About 4,600 TouchPlay machines have been already installed at 2,500 locations in Iowa taverns, covenience and other retail sites.
Stanek's order permits additional machines — perhaps totaling in the thousands — that have already been ordered by businesses to be delivered and begin operating while the moratorium is in place.
Stanek acted after Gov. Tom Vilsack, citing "recent concerns expressed about the proliferation of gambling," asked him in a letter to exercise his authority to impose the moratorium.
The moratorium, which is retroactive to Friday, will remain in place for 60 days while a task force appointed by the governor examines issues that have surfaced regarding the the lottery machines.
These issues include whether the lottery machines are slot machines, which by law are only permitted in casinos, and if there are adequate safeguards to prevent minors, gambling addicts and intoxicated persons from playing the TouchPlay machines, Vilsack said.
The task force will include Stanek; Jane Bell of Ameristar Casino in Council Bluffs; Mary Ellen Chamberlin of the non-profit partner of the Davenport's Rythym City Casino; Craig Cahoon of Moss Distributing; Poweshiek County Attorney Michael Mahaffey; and Iowa Public Safety Commissioner Kevin Techau.

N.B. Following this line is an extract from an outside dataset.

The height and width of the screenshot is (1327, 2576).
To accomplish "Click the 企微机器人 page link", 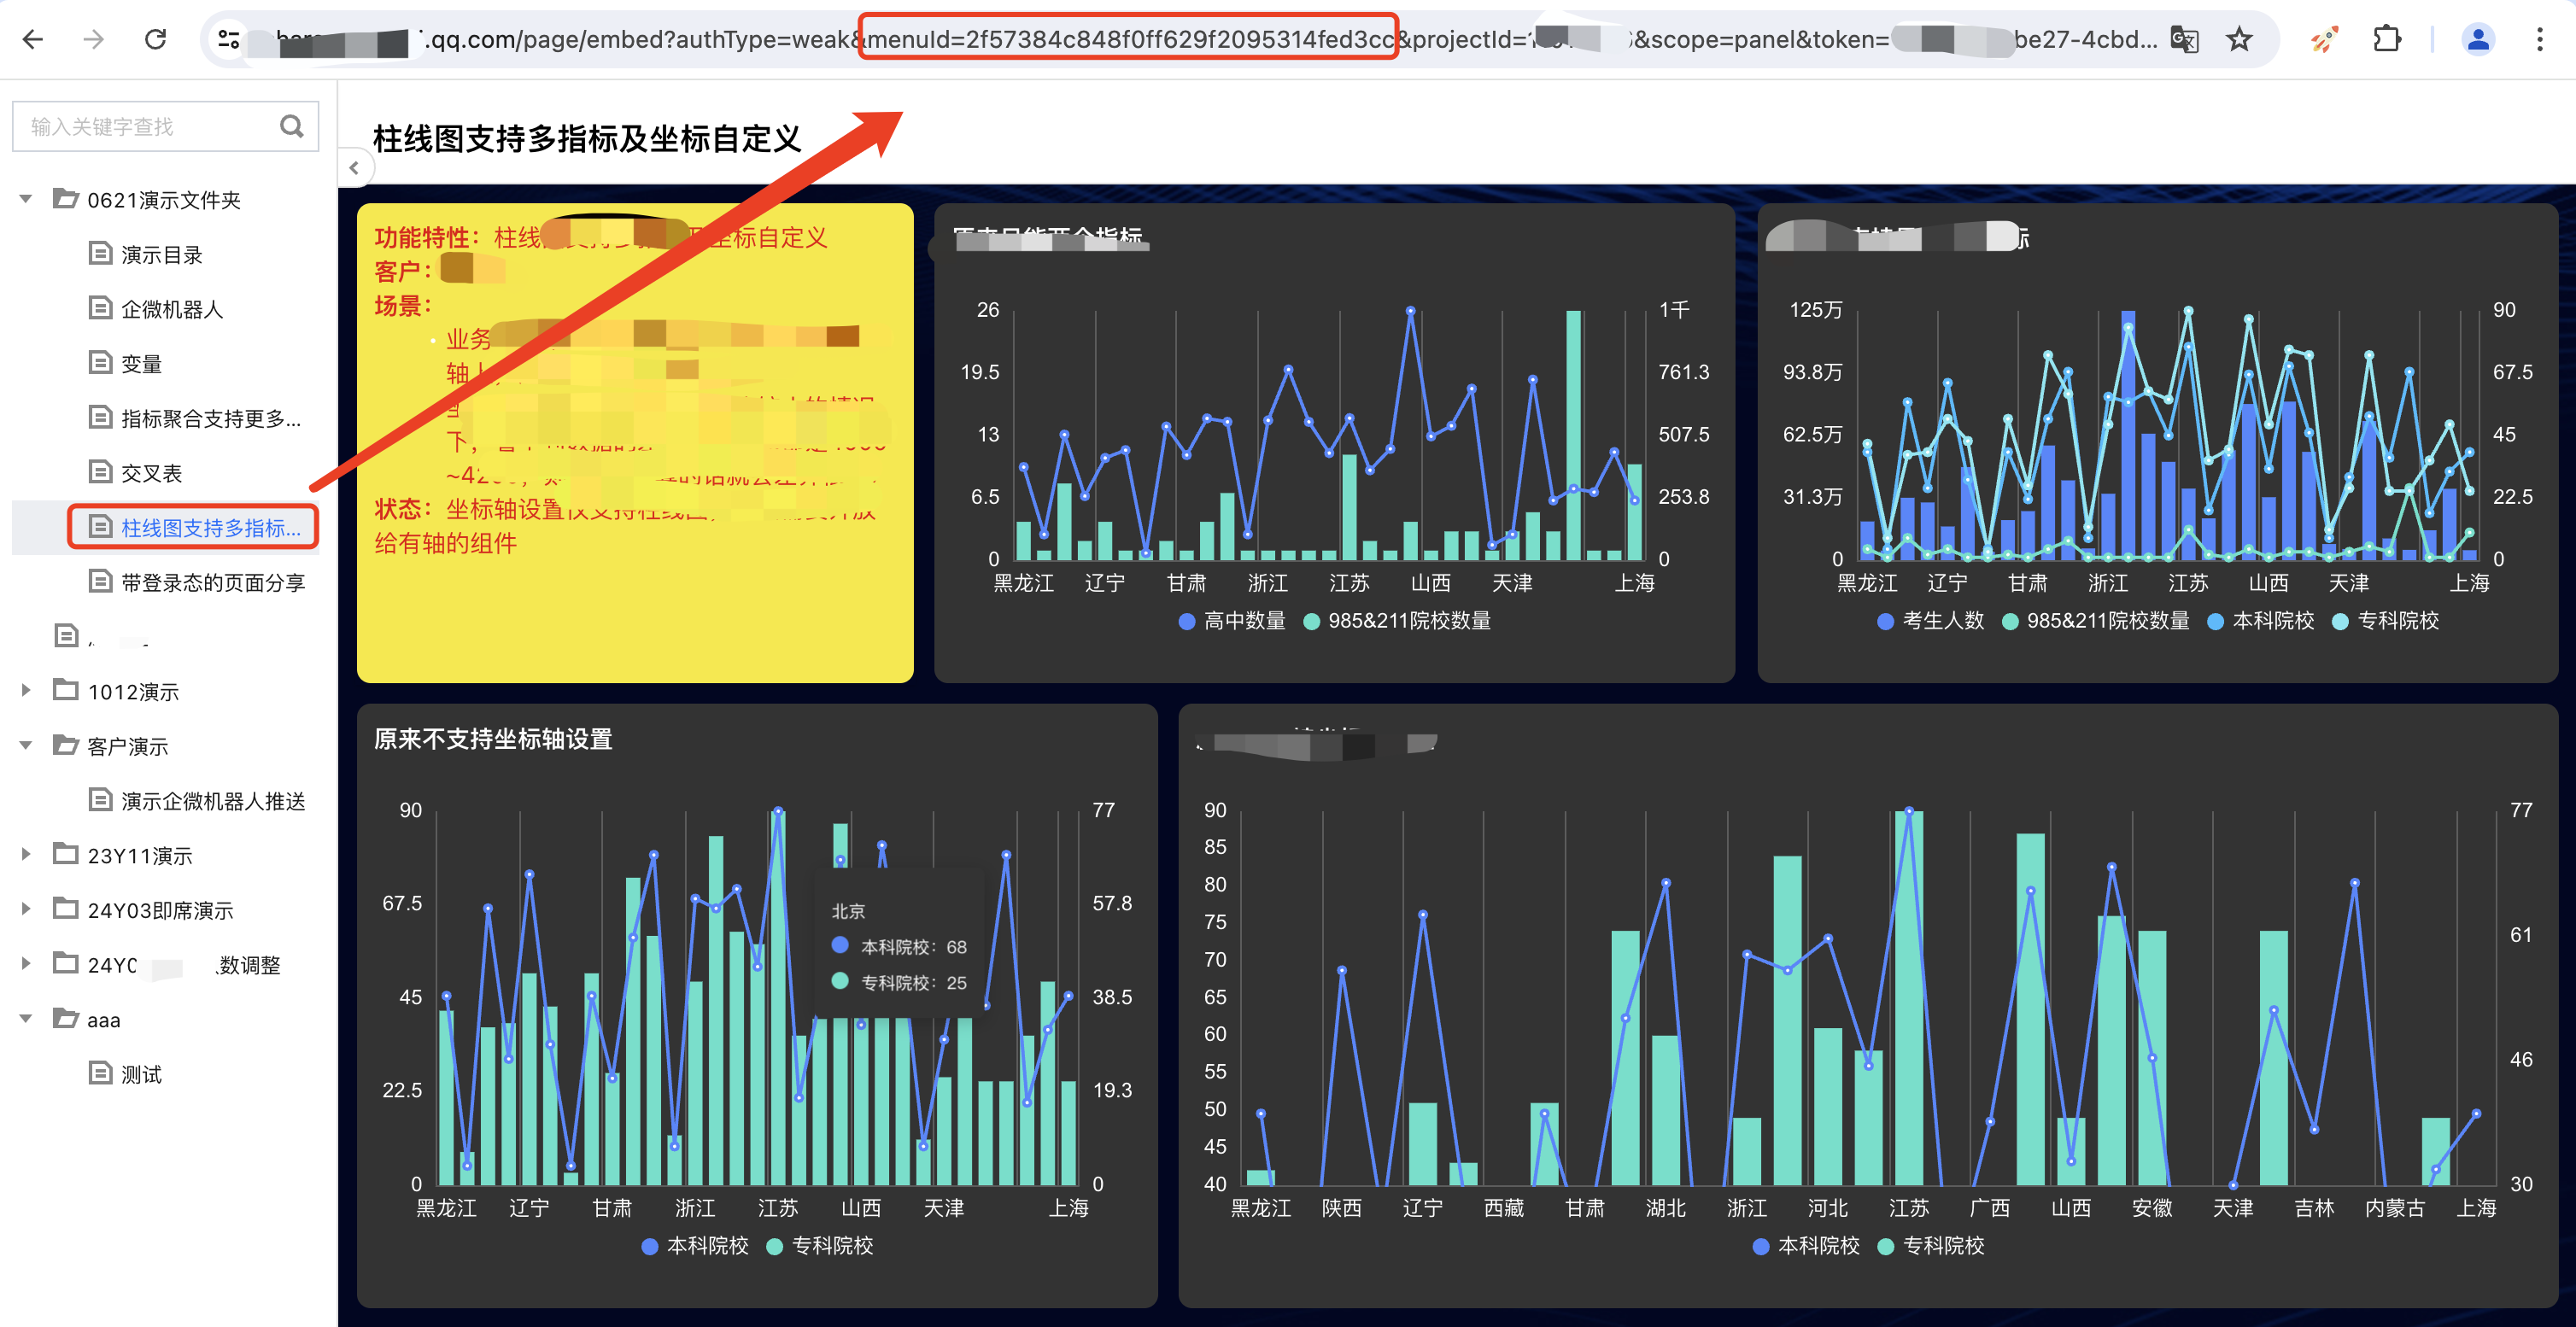I will tap(171, 309).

The TouchPlay machines were initially developed for taverns and fraternal lodges, but Iowa Lottery has since permitted them at many other retail locations, including grocery stores, convenience stores and gas stations.
About 4,000 machines have been installed since April, prompting complaints they are causing problems for gambling addicts and are a potential lure to people under 21 who are not permitted by law to gamble.